Blackburn House is a category A-listed Georgian house, situated between Blackburn and Seafield near Bathgate in West Lothian, Scotland. The house comprises a compact central Palladian mansion house, with substantial east and west pavilions.

The house was built by George Moncrieff in 1772. Moncrieff also founded the small town of Blackburn, for which the House still provides a gateway landmark. The rural setting became transformed by coal and oil-shale mining, with miners' rows built in the adjacent villages. Most of the dereliction has since been cleared, although the conspicuous Five Sisters shale spoil tip survives, as a scheduled monument, still dominating the outlook south from the house.
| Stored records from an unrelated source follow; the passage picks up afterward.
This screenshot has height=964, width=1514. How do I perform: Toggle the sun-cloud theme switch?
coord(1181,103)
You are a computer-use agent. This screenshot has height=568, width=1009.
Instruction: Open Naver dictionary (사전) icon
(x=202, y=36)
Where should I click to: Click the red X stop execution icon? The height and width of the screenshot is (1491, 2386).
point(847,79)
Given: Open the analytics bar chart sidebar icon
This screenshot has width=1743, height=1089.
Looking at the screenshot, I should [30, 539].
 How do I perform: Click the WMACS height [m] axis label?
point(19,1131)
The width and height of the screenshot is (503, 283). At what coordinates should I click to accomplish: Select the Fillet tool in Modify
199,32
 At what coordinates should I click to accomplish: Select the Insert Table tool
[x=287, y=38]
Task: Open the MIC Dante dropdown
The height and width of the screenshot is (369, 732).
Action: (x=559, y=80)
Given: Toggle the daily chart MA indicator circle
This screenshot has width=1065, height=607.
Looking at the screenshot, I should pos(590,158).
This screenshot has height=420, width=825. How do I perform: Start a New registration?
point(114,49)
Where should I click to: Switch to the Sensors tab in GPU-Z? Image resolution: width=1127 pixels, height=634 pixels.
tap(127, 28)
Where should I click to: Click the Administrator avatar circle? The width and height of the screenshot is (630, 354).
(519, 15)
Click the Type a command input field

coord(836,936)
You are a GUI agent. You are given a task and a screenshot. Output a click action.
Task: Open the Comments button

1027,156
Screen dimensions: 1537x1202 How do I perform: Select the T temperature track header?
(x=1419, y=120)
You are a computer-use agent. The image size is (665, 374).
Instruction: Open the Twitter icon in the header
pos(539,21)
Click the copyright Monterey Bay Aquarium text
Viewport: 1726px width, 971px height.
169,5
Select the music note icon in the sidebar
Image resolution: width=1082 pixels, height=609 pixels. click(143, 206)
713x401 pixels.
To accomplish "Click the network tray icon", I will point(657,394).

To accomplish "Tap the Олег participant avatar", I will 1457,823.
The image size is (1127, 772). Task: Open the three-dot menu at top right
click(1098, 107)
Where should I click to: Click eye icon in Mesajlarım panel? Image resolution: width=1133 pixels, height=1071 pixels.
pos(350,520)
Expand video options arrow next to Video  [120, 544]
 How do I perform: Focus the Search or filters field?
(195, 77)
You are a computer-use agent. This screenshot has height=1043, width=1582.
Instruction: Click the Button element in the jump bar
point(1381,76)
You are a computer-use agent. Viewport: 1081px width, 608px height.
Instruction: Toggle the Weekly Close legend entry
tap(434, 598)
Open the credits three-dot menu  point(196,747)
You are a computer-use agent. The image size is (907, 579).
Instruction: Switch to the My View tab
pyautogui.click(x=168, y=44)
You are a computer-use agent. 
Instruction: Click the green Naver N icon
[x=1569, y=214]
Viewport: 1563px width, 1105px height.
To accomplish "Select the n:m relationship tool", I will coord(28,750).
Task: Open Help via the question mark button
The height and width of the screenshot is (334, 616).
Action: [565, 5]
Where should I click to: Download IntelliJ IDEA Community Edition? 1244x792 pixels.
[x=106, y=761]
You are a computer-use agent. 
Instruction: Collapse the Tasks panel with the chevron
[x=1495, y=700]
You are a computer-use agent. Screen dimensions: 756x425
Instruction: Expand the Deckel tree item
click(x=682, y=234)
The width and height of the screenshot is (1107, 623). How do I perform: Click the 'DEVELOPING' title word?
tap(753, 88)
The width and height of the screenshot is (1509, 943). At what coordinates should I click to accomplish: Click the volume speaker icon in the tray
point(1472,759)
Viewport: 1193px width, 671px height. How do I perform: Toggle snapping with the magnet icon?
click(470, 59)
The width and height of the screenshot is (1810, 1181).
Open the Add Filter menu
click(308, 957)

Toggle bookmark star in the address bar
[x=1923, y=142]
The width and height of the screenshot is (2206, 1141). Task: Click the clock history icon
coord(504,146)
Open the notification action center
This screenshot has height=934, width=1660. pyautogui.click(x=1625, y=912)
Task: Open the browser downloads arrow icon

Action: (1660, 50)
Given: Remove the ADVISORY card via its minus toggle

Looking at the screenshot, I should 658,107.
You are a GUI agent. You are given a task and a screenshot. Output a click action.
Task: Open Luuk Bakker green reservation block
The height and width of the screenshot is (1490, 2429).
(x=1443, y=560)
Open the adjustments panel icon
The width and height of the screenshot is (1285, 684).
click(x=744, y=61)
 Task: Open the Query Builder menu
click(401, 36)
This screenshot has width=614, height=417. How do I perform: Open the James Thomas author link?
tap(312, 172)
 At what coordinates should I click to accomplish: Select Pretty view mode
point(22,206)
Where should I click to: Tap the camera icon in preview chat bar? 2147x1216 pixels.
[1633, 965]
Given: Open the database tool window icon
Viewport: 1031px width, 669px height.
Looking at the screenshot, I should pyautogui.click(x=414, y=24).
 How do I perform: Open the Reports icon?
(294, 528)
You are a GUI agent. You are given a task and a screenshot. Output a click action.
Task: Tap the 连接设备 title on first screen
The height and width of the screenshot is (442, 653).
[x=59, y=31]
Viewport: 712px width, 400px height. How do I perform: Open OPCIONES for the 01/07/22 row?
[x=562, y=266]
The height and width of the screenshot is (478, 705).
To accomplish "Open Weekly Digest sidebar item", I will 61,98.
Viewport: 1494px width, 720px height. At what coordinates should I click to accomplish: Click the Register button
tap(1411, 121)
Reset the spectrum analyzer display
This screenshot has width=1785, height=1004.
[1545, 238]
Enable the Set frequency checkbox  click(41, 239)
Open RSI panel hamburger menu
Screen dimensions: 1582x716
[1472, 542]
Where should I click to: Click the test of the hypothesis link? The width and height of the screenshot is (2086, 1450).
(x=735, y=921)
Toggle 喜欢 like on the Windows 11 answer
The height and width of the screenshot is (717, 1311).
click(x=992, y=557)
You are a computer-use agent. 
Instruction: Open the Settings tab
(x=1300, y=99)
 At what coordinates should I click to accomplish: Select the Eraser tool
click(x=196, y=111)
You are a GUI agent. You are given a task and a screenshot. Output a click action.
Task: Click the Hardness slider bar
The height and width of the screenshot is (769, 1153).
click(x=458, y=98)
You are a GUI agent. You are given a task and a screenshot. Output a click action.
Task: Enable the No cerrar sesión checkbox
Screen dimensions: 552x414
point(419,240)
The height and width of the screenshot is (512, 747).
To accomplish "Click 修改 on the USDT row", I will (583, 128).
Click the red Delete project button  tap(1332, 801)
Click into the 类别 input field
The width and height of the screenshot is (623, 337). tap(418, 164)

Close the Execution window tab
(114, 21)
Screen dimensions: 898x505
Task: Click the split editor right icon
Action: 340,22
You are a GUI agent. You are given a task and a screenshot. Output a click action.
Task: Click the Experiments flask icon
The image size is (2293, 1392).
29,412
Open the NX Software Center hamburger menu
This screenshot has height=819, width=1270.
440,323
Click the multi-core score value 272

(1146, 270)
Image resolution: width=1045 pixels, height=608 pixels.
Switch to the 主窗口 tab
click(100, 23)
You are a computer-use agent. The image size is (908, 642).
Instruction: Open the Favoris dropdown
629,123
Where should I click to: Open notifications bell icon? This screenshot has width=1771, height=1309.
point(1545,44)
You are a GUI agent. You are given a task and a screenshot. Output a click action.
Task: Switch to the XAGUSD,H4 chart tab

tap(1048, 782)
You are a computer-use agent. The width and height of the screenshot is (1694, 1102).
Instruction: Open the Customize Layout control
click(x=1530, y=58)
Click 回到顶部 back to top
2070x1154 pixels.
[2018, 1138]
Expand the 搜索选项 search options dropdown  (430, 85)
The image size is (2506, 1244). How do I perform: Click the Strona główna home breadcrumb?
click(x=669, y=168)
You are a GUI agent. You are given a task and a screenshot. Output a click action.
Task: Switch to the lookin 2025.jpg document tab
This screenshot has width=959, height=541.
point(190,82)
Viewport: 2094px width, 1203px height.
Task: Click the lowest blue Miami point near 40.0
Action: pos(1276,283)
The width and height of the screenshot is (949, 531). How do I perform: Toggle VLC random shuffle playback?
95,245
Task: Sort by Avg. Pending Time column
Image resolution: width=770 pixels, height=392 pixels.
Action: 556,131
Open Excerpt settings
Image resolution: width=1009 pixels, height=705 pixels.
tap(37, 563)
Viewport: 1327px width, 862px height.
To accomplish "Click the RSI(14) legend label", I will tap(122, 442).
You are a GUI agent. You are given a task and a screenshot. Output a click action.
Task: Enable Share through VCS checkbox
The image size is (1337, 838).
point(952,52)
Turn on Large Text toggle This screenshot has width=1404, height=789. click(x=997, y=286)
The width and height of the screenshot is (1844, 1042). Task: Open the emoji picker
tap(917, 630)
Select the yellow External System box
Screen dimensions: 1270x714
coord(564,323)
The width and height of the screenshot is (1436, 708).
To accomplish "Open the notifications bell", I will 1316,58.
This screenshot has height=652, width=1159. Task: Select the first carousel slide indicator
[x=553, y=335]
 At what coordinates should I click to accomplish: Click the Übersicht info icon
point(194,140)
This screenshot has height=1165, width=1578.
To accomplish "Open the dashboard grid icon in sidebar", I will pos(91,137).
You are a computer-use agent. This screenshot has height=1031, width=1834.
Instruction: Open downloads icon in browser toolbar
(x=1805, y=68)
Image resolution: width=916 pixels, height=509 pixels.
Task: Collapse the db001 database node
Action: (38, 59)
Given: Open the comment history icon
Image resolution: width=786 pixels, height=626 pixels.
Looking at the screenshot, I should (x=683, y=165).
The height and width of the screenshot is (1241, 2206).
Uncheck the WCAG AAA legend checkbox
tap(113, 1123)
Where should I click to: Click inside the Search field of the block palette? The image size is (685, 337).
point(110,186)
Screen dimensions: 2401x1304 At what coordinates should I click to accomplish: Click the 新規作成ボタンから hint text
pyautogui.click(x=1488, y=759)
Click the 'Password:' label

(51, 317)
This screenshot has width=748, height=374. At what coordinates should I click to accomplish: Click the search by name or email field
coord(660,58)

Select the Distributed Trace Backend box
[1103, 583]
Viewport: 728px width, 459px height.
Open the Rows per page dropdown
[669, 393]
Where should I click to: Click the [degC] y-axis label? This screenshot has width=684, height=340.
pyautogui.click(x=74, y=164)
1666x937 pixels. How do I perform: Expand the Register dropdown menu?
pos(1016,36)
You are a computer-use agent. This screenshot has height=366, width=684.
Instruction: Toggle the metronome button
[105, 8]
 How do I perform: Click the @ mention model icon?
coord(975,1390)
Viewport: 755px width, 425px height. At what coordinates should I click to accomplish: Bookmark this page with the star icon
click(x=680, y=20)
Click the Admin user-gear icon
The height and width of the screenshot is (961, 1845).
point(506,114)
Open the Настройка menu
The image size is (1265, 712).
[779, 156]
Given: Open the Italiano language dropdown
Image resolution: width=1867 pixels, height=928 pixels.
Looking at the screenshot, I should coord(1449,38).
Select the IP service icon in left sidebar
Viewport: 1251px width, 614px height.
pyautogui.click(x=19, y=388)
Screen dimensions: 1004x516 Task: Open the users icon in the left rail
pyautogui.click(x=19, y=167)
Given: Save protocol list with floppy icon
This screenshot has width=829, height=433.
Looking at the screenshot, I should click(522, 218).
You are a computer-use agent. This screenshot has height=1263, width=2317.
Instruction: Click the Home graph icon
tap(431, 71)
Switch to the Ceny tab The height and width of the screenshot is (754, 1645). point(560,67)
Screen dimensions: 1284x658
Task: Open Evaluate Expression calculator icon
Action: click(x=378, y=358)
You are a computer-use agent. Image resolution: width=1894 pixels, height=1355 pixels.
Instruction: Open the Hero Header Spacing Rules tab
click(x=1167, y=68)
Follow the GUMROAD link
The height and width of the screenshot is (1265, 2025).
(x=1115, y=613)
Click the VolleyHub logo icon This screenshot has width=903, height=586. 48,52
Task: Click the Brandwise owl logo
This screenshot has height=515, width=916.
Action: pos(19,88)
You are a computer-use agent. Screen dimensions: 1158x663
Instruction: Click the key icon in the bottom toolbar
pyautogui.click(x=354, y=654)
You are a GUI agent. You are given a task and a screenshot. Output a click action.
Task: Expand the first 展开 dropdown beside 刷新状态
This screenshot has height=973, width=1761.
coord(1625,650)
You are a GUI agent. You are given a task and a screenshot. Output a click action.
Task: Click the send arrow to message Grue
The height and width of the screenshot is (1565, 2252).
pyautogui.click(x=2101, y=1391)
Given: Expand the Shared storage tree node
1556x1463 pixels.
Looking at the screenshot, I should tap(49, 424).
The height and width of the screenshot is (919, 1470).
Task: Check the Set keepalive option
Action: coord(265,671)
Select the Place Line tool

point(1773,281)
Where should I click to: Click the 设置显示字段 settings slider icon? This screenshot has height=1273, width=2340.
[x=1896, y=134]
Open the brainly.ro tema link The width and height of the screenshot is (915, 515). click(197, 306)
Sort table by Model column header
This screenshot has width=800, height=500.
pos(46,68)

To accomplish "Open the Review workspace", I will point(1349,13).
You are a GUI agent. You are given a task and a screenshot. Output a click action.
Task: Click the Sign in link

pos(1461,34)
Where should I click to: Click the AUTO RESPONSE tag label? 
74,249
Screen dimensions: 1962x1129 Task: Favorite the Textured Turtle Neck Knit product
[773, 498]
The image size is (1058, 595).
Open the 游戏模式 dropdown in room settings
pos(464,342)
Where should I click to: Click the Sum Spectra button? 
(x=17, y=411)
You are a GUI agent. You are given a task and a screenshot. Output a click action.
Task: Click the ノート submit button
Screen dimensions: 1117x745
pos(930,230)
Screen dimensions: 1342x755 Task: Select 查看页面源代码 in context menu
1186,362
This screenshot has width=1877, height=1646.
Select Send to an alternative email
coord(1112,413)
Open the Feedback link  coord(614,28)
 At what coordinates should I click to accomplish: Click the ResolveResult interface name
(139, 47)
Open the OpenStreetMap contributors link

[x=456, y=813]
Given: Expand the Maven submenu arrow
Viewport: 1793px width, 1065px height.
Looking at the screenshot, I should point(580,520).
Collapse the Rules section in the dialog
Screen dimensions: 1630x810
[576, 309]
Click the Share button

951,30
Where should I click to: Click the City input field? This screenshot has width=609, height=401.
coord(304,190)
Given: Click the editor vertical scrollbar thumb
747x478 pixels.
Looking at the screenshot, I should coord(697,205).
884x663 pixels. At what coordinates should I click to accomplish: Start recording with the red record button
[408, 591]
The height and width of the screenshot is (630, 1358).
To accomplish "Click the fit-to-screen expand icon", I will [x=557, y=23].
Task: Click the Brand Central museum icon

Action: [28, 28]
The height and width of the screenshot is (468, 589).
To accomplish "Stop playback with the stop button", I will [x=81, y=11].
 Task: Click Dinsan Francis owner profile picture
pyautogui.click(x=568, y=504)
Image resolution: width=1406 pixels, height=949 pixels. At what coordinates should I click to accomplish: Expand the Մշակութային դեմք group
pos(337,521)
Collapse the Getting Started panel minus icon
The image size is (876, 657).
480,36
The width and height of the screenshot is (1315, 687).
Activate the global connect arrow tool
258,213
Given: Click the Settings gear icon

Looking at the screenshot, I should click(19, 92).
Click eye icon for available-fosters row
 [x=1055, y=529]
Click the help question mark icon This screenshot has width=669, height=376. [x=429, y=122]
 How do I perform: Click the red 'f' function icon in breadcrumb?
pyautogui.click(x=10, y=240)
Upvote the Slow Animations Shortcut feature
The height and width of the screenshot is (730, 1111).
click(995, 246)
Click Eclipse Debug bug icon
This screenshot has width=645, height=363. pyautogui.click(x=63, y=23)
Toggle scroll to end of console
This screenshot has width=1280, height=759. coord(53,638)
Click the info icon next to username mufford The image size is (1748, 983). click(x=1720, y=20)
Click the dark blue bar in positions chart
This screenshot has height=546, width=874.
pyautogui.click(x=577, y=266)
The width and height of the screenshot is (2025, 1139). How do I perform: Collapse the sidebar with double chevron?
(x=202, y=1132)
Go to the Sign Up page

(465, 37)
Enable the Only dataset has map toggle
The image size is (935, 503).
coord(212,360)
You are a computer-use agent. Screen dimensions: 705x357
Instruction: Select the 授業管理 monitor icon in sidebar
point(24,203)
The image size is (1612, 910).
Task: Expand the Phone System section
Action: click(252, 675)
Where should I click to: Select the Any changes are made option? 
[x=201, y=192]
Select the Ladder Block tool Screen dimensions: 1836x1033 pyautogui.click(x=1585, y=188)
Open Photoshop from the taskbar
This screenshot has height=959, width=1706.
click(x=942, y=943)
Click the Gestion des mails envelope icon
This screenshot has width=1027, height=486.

The decay of Blackburn House stemmed from it becoming the farmhouse to a small farm, now no longer viable. The owners were unable to maintain the house, which was abandoned in 1972 for a new bungalow. Blackburn House thus fell into a state of serious disrepair, and was included in the Buildings at Risk Register for Scotland at its inception in 1990. The house could not be sold for private restoration as it stood amidst the working farm buildings. West Lothian Council's newly-established Lowland Crofting scheme provided a solution, with permission for ten new houses granted on condition the house was released, and a third of the farmland put into woods walks and wildlife for community benefit, reducing the farm itself to a smallholding.

Restoration was completed in May 2008. Today, the Blackburn House serves as an office, event, and filming location. Blackburn House won the Georgian Group Award in November 2008 for the Best Restoration of a Georgian Country House in the UK.